One of the key themes this time last year was the apexing of US market exceptionalism, and as it turns out it was correct. EM has shown strong relative and absolute performance this year. In part this was driven by the policy preference towards a weaker US dollar which traditionally draws capital to local currencies, especially those offering attractive ‘carry’ but this gained momentum through the year from a mix of discounted valuations, superior macro fundamentals and the AI ‘pull-through’ into the Asian tech ecosystem.
More fundamentally, this currency tailwind was supported by improved underlying earnings which should grow by around 15% this year, only the second time we’ve seen such a result in a ‘normal’ year since 2011. With index returns of around 30% year to date, there’s been some multiple expansion but at 13.5x next year we’re in the middle of the historic range, and still at the wider end to the S&P at 35% discount. For an asset class that represents circa 40% of global GDP, it still only has an MSCI ACWI weighting of 11% (just off the lows of 10%) and a long way from the previous high of 14%.

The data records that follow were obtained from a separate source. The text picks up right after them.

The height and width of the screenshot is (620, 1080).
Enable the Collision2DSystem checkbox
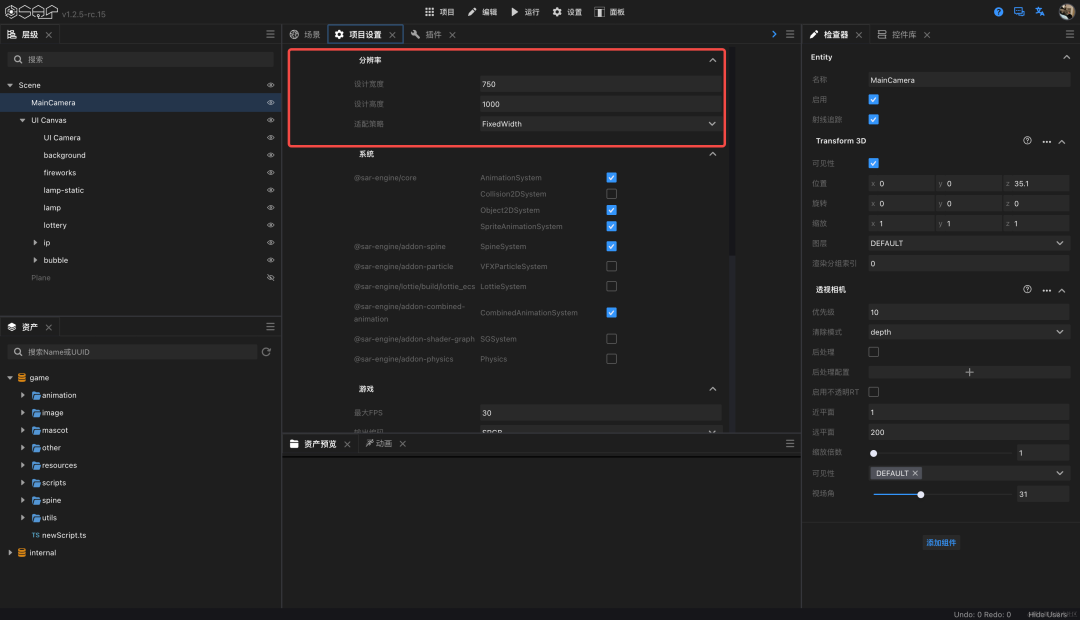tap(611, 194)
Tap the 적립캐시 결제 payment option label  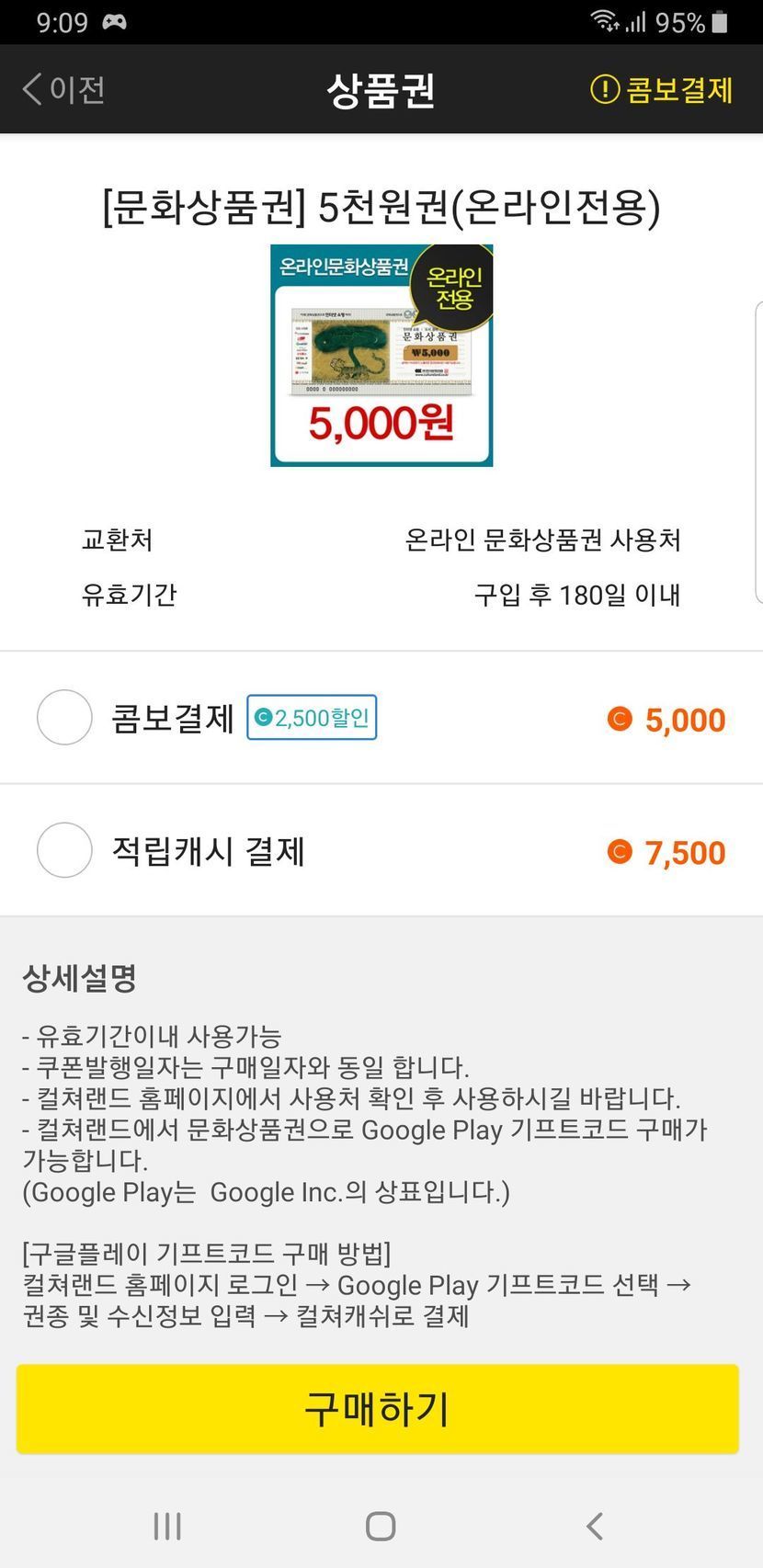pyautogui.click(x=208, y=851)
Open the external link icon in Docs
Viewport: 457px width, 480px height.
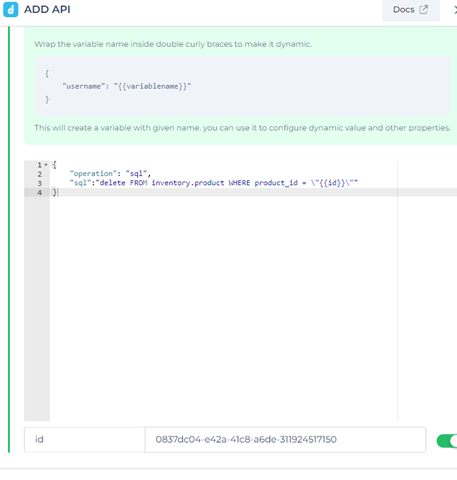click(423, 9)
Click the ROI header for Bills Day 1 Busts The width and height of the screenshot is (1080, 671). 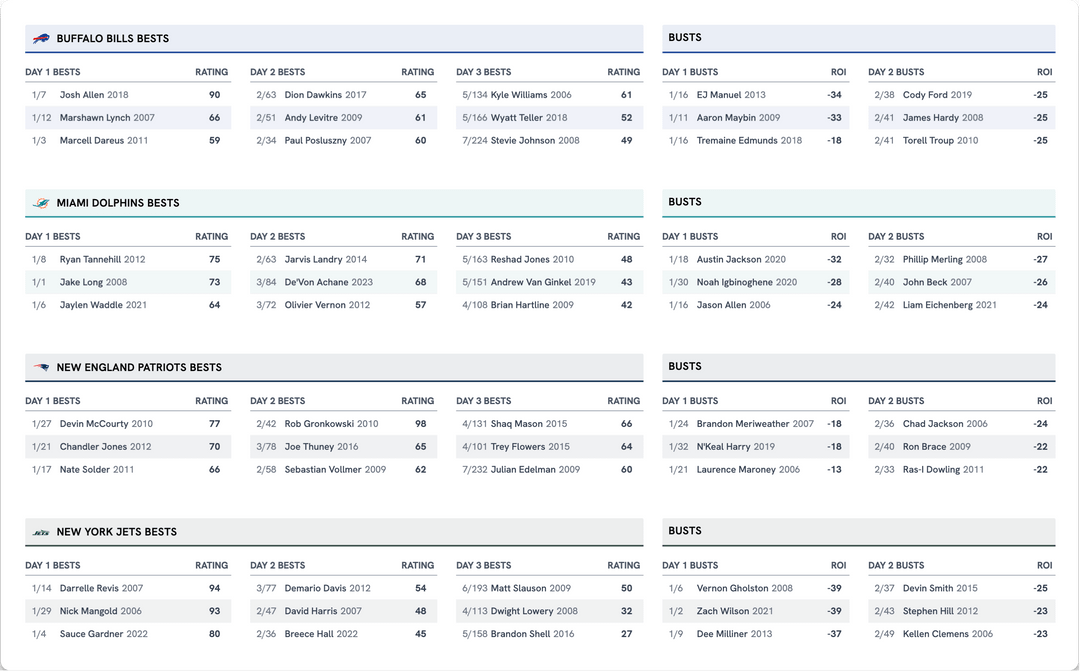point(838,72)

The next phase of the broader EM rebalancing is more likely to be driven by EPS growth and yield compression. This year marks a post-Covid watershed as earnings have not been downgraded as the year progressed, whilst estimates for next year have been trending higher and are now a very respectable +18-20%. Most of this growth is skewed to Asia given the spending on semiconductors, memory and data infrastructure but also notable is the estimate for China at around +16% versus flat this year, which is largely attributable to a turf war amongst the e-commerce giants.
Despite the macro gloom, the broader Chinese market will likely grow around 10% this year from a revitalised private sector and the anti-involution campaign curbing destructive competition. The 15th Five-Year Plan explicitly prioritises a “notable increase” in the weight of domestic consumption in GDP, so with CPI now at the highest since February 2024 (+0.7% yoy) it could be the Chinese consumer that finally starts to surprise positively.

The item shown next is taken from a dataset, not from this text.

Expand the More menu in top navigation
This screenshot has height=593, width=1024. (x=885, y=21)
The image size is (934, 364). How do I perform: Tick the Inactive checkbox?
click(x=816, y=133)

More broadly, whilst EM growth is being led by ‘new economy’ sectors of Technology and Communications, the picture is quite broad-based with all sectors showing double digit growth, with the only exception being Energy.
This unusually healthy bottom-up outlook does of course make one nervous. It’s the unexpected outcomes and risks one cannot see that have the highest impact on price. Last year when we knew there were going to be tariff tensions we could position accordingly. We suspect that the most likely risks yet again come from the credit markets which we suspect are miss-pricing risk, but this is a risk that will impact all asset classes and we draw comfort from the stronger sovereign and corporate balance sheets in the portfolio.

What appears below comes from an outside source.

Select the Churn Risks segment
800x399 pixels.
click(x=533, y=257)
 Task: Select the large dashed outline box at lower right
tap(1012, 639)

More specifically we are taking profits in the positions that have performed remarkably well this year and where expectations are becoming quite elevated. One of the areas we are now finding attractive is in consumer staples where valuations have de-rated quite significantly in a number of our countries, and where yields have also become a lot more attractive. But this is just one of the broader slate of interesting areas we see for 2026.